Brienne-le-Château - Aube (Grand Est)
Musée Napoléon (Chapelle)
10500
Brienne-le-Château
Jusqu’au milieu du XXᵉ siècle, les bateaux-lavoirs, installés sur les rivières, furent des lieux incontournables pour les populations riveraines. Leur rôle ? Permettre le lavage du linge, une tâche domestique ardue, presque toujours dévolue aux femmes. Ce travail, exigeant force et endurance, se déroulait à genoux sur des planches inclinées, où les lavandières frottaient, battaient et rinçaient le linge dans une eau froide et courante.
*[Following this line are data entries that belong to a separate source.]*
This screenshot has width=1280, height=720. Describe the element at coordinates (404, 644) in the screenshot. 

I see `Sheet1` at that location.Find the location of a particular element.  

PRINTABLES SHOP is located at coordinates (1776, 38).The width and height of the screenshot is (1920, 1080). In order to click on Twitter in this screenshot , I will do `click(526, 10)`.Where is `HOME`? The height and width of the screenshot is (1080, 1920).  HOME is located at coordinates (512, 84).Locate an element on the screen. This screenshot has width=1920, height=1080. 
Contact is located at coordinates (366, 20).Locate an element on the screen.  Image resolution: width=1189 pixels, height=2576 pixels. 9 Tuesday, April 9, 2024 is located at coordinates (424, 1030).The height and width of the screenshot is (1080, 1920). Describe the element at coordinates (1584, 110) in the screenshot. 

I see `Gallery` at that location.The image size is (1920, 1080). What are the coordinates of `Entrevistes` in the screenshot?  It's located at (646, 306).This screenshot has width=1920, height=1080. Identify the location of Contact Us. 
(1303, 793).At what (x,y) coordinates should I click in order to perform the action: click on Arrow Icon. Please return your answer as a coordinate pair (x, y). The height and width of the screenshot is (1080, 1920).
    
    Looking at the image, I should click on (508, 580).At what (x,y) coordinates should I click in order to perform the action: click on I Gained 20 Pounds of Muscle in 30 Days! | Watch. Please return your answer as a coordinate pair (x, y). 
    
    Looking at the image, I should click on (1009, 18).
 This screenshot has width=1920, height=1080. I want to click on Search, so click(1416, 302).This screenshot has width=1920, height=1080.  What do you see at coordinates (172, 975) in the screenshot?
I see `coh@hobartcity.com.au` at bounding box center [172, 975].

L’hiver, le gel et l’humidité aggravaient leur peine ; l’été, la chaleur étouffante et l’air confiné alourdissaient chaque geste. Le cliquetis des battoirs, les effluves de savon et de linge mouillé rythmaient alors la vie des quais. Au-delà de leur fonction pratique, ces bateaux étaient des espaces de sociabilité féminine uniques. Entre nouvelles, confidences et rumeurs, ils devenaient des centres d’information locale, où se tissaient des liens de solidarité… mais aussi des rivalités, pour une place ou une eau jugée plus pure. Situés près des ponts ou des moulins, ils structuraient la vie collective et animaient les berges. Leur déclin, à partir des années 1950, reflète une mutation des modes de vie et des rôles féminins. Aujourd’hui, ils incarnent un patrimoine social et humain à redécouvrir.
Valérie Gicquel propose une plongée dans cet univers méconnu, à travers une conférence centrée sur les bateaux-lavoirs de l’Aube situés à Arcis-sur-Aube, Mery-sur-Seine, Nogent-sur-Seine et Troyes. Archives, photographies et cartes postales anciennes viendront éclairer le quotidien des lavandières et leur rôle clé dans la vie locale d’autrefois.